Mecklenburger Blitz Verlag

Das Anzeigenblatt für Mecklenburg-Vorpommern

Kein DDR Unrecht!

25.11.2018, Hartwig Niemann, Rostock

Schon die Ankündigung durch Frau Kühn zu dem nachfolgenden Sachverhalt war erschreckend für mich.

Es ist beschämend, was das Nordmagazin sich am 25.11.20 18 um 19.30 Uhr m

Zusammenhang mit der Sendung „Kindestot in der DDR“ geleistet hat. Da werden die Gefühle einer jungen Mutter über den Tisch gezogen, die ihr Kind verloren hat. Natürlich ist so ein Ereignis etwas Trauriges und gefühlsmäßig kaum vergleichbares, wenn eine Mutter ihr Kind tot zur Welt bringt.
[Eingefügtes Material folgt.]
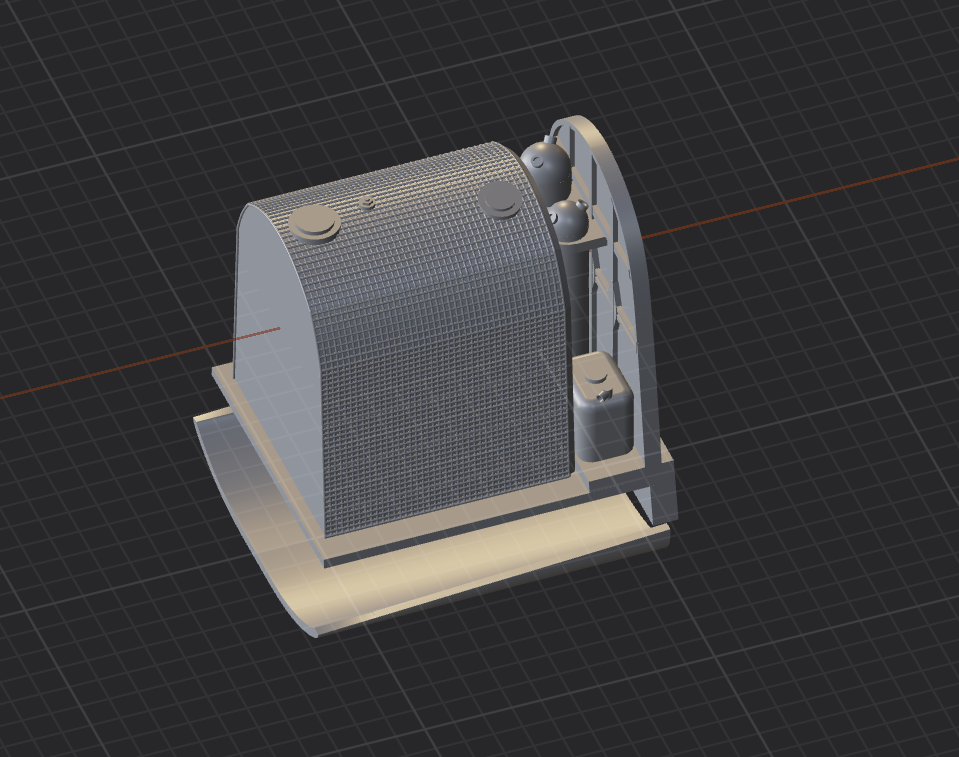Screen dimensions: 959x757
Task: Click the small center knob atop the tank
Action: 367,203
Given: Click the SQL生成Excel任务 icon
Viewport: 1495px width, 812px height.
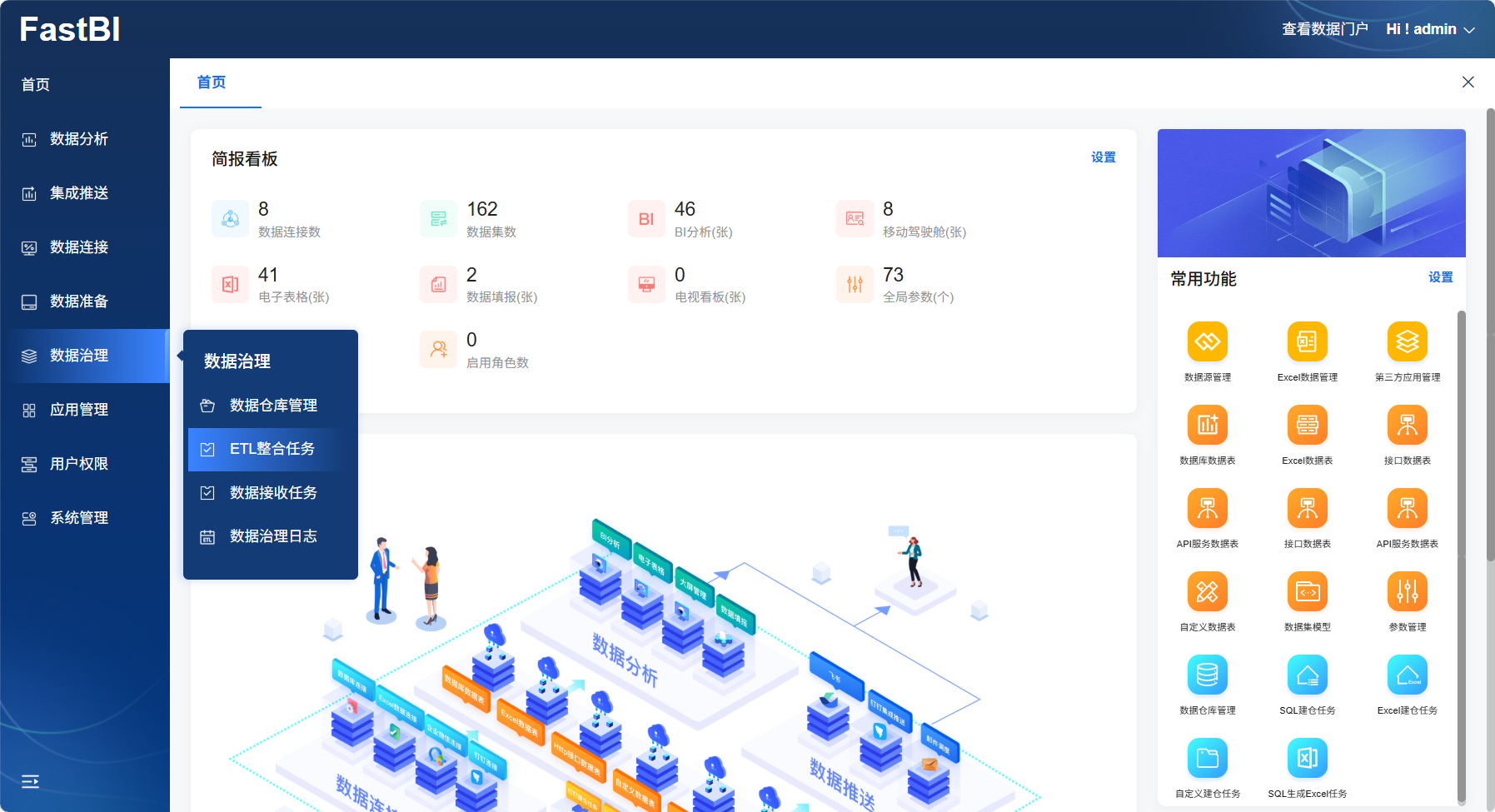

Davon ausgehend einen Beitrag zu formulieren, der nicht nur zur DDR-Vergangenheit und DDR-Unrecht führen sollte und wie kann es anders sein zur „Stasi“ ist aus meiner Sicht politisches Unvermögen in der Redaktion des Nordmagazins. Da wird spekuliert, dass es wirklich so gewesen sein könnte, dass man Müttern in der DDR ihre Kinder bewusst weggenommen hat. Ich spüre persönlich auch bei anderen Beiträgen dieser Art im Nordmagazin immer und immer wieder das Bemühen krampfhaft den Versuch zu unternehmen die DDR als „Verbrecherstaat“ hinzustellen. Die Hintermänner im Nordmagazin, die solche Beiträge aufbereiten sind der Öffentlichkeit natürlich nicht bekennt. Gruß von mir: Schämt euch!

Die Sachlichkeit dar „Stasibeauftragten“ Frau Drescher die sich zu den möglichen Ursachen solcher Vorkommnisse und möglichen Verhaltensweisen äußerte, solllte sich die Redaktion hinter die Ohren schreiben.

Sinngemäß sagte sie „… mit DDR-Unrecht hat das wenig zu tun, sondern die damaligen Abläufe waren in keinster Weise dazu geeignet, den Trauernden einen Weg aufzuzeigen, damit überleben zu können. Wir haben bisher bei allen Recherchen, die wir angestellt haben, belegen können, dass die Kinder gestorben sind. Wir haben keine Unregelmäßigkeiten feststellen können bei den bisher recherchierten Fällen.

Aus meiner persönlichen Sicht ist Frau Drescher eine kluge Frau, die sich einmütig, sachlich klar und deutlich zu dieser Problematik geäußert hat. Hoffentlich haben die „Scharfmacher“ im Hinterzimmer des Nordmagazins das auch begriffen!!